For global health status and quality of life:
- Median TTD (first deterioration) was 23.5 months with Dato-DXd versus 8.3 months with chemotherapy
- HR 0.64 (95% CI 0.46–0.88)
For confirmed deterioration in global health status/QoL:
- HR 0.61 (95% CI 0.41–0.91)
Kaplan-Meier curves presented during the session demonstrated early and sustained separation favoring Dato-DXd over chemotherapy.
Physical functioning also favored Dato-DXd:
- HR 0.67 for first deterioration
- HR 0.59 for confirmed deterioration
The data suggest that patients receiving Dato-DXd maintained daily functioning longer than those receiving standard chemotherapy.
Arm Symptoms and Pain Outcomes Also Favored Dato-DXd
The analysis also assessed breast symptoms, arm symptoms, and pain.
Among these domains, arm symptoms demonstrated one of the strongest improvements:
- HR 0.51 for first deterioration
- HR 0.48 for confirmed deterioration
Pain outcomes numerically favored Dato-DXd as well:
- HR 0.79 for first deterioration
- HR 0.70 for confirmed deterioration
Although confidence intervals crossed unity for pain endpoints, the overall pattern consistently favored the antibody-drug conjugate over chemotherapy.
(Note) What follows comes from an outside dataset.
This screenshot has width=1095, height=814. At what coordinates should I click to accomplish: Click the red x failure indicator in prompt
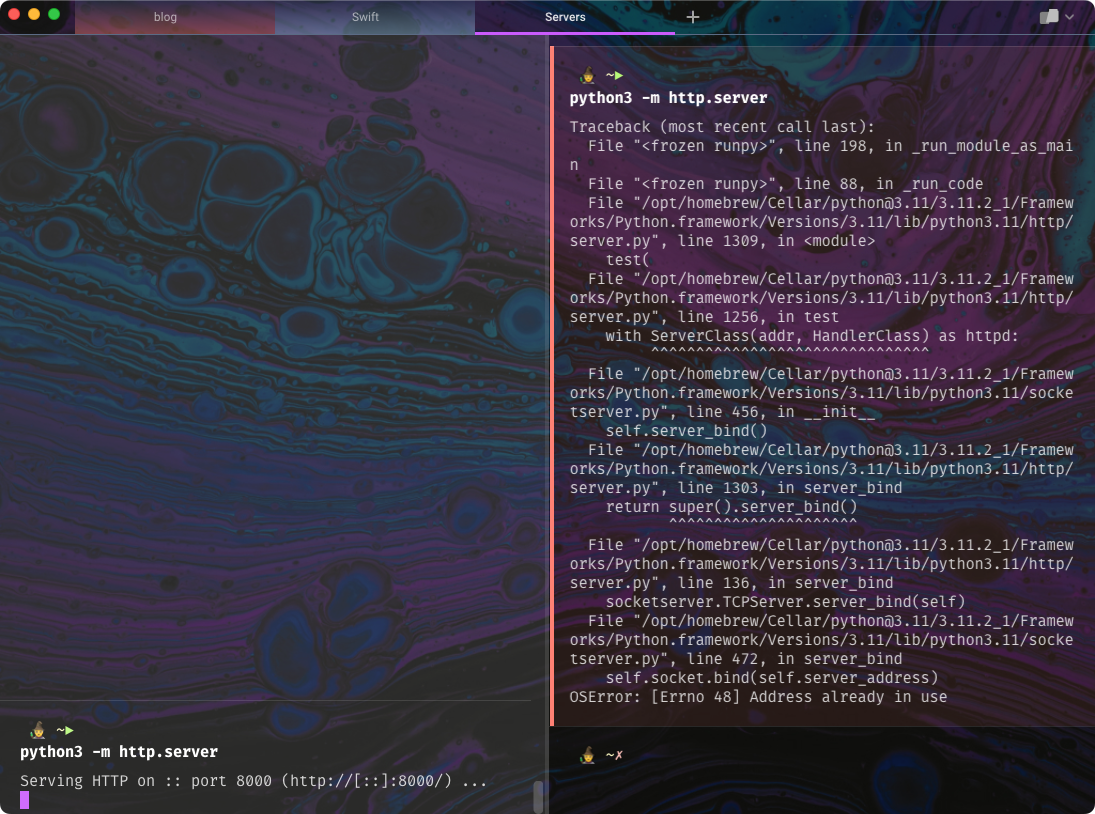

The investigators noted that patient-reported symptomatic adverse events and treatment tolerability remained generally consistent with clinician-reported safety findings from the primary analysis.
Why These Findings Matter
Triple-negative breast cancer remains one of the most aggressive breast cancer subtypes, and many patients who are not candidates for immunotherapy still rely heavily on conventional chemotherapy.
While extending survival remains the primary goal in metastatic disease, maintaining physical function and minimizing symptom burden are increasingly recognized as equally important clinical priorities.
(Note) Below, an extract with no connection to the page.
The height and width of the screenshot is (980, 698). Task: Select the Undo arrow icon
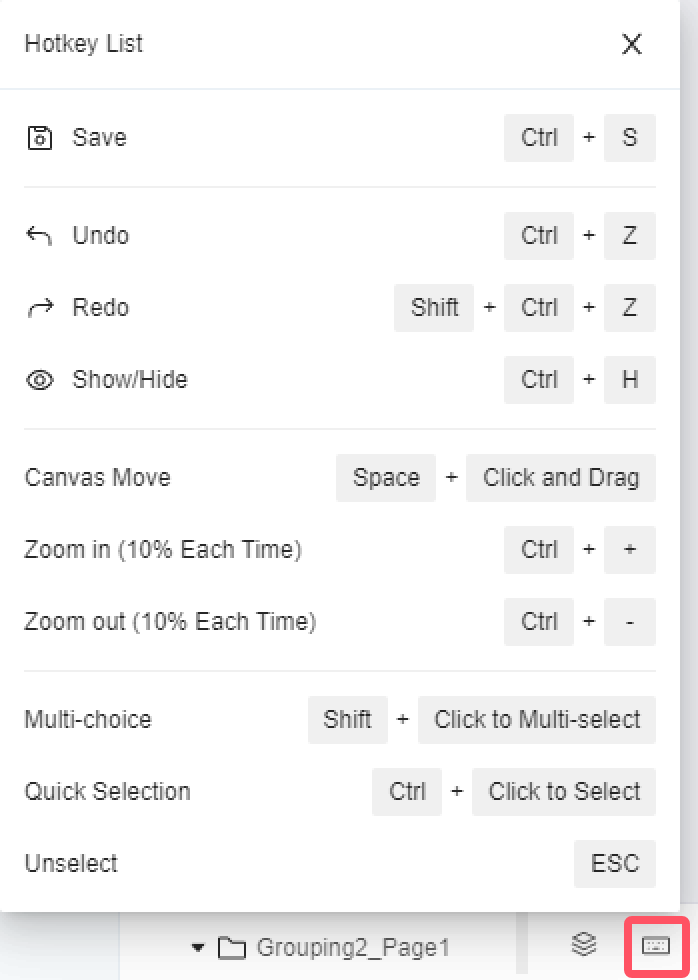point(39,235)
The TROPION-Breast02 PRO analysis suggests that Dato-DXd may provide not only superior efficacy but also a more tolerable long-term treatment experience compared with standard chemotherapy approaches.
This distinction becomes particularly meaningful given that patients receiving Dato-DXd remained on therapy for substantially longer durations than patients receiving chemotherapy, yet still demonstrated delayed quality-of-life deterioration.
Dato-DXd Continues Expanding Across Breast Cancer
Datopotamab deruxtecan is a TROP2-directed antibody-drug conjugate jointly developed by AstraZeneca and Daiichi Sankyo.
The drug continues to generate extensive interest across multiple breast cancer settings due to its combination of efficacy, manageable toxicity, and potential quality-of-life advantages over traditional chemotherapy.
With TROPION-Breast02 now showing improvements in survival outcomes alongside favorable patient-reported outcomes, Dato-DXd is increasingly positioned as a potential first-line treatment standard for patients with metastatic TNBC who cannot receive immunotherapy.